=== Section Start ===

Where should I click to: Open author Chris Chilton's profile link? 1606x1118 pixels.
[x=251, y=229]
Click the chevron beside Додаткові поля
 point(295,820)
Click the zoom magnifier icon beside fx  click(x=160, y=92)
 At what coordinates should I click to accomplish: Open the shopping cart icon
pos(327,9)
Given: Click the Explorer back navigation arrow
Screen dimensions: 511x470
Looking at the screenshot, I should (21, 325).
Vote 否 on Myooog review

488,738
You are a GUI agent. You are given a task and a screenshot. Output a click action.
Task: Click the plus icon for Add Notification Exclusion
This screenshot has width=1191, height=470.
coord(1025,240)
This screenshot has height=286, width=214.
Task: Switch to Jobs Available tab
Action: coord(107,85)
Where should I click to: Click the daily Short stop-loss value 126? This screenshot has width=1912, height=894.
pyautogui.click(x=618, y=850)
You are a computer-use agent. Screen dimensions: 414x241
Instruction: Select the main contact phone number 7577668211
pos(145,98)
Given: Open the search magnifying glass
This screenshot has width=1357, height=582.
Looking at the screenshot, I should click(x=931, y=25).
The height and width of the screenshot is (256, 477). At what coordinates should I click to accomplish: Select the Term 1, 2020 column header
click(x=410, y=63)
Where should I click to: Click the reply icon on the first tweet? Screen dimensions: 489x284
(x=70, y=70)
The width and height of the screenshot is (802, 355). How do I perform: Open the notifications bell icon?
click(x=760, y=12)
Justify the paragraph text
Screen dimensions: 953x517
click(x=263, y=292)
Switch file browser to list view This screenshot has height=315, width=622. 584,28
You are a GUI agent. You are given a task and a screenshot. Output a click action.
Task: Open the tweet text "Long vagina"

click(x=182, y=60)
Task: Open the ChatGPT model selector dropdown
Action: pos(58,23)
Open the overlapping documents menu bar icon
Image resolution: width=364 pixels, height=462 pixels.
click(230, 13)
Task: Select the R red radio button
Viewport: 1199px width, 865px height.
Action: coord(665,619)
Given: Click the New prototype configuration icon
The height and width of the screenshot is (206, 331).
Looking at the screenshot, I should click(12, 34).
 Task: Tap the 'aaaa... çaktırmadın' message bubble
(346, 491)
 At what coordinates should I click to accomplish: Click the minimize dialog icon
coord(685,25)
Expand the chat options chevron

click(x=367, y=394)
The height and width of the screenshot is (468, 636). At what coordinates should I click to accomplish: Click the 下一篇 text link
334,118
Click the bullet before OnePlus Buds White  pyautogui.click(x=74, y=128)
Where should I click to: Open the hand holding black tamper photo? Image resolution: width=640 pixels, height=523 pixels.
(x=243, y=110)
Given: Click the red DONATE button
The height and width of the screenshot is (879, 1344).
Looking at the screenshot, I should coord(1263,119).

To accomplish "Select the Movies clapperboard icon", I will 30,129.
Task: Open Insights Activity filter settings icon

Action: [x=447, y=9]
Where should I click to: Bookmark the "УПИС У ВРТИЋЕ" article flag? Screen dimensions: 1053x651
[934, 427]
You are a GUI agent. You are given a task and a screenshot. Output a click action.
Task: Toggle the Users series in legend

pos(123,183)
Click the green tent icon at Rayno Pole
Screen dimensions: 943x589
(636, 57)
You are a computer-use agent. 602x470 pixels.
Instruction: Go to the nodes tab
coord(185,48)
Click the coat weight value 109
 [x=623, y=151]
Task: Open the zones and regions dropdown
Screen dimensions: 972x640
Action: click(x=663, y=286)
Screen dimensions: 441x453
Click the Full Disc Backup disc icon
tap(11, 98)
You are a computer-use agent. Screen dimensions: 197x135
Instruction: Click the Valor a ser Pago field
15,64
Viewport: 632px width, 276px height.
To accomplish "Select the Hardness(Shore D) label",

=== Section End ===

◆ **WHAT TO DO**:
Write the line containing "Task: Toggle the Users series in legend" and all the lines after it out again, word for word, through the end of the material, and nothing besides.

◆ **TASK OUTPUT**:
Task: Toggle the Users series in legend

pos(123,183)
Click the green tent icon at Rayno Pole
Screen dimensions: 943x589
(636, 57)
You are a computer-use agent. 602x470 pixels.
Instruction: Go to the nodes tab
coord(185,48)
Click the coat weight value 109
 [x=623, y=151]
Task: Open the zones and regions dropdown
Screen dimensions: 972x640
Action: click(x=663, y=286)
Screen dimensions: 441x453
Click the Full Disc Backup disc icon
tap(11, 98)
You are a computer-use agent. Screen dimensions: 197x135
Instruction: Click the Valor a ser Pago field
15,64
Viewport: 632px width, 276px height.
To accomplish "Select the Hardness(Shore D) label",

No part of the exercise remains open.